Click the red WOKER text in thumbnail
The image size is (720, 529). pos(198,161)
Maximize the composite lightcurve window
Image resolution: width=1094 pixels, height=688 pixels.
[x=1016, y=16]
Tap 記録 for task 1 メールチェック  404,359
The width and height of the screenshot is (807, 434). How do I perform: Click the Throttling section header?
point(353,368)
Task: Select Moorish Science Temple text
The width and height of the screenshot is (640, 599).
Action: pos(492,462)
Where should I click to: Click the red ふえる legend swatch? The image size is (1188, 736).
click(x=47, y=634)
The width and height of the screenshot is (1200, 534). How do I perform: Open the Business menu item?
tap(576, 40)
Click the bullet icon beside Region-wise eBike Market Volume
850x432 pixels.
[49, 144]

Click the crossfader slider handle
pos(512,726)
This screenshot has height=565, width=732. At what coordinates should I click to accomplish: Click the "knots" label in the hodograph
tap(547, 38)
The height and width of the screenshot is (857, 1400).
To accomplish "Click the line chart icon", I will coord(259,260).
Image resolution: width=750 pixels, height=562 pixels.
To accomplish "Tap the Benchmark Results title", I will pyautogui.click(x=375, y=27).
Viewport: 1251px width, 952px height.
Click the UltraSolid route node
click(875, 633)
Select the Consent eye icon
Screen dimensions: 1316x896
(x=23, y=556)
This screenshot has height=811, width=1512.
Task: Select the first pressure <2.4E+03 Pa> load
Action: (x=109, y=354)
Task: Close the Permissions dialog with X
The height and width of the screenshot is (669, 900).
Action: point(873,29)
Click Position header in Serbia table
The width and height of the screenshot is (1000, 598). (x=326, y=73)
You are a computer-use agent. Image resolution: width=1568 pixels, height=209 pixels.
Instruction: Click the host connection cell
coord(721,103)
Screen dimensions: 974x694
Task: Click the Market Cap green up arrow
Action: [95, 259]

● Task instructions
The answer is a number only: how many lines of the data above include "will"?

● Exercise output
2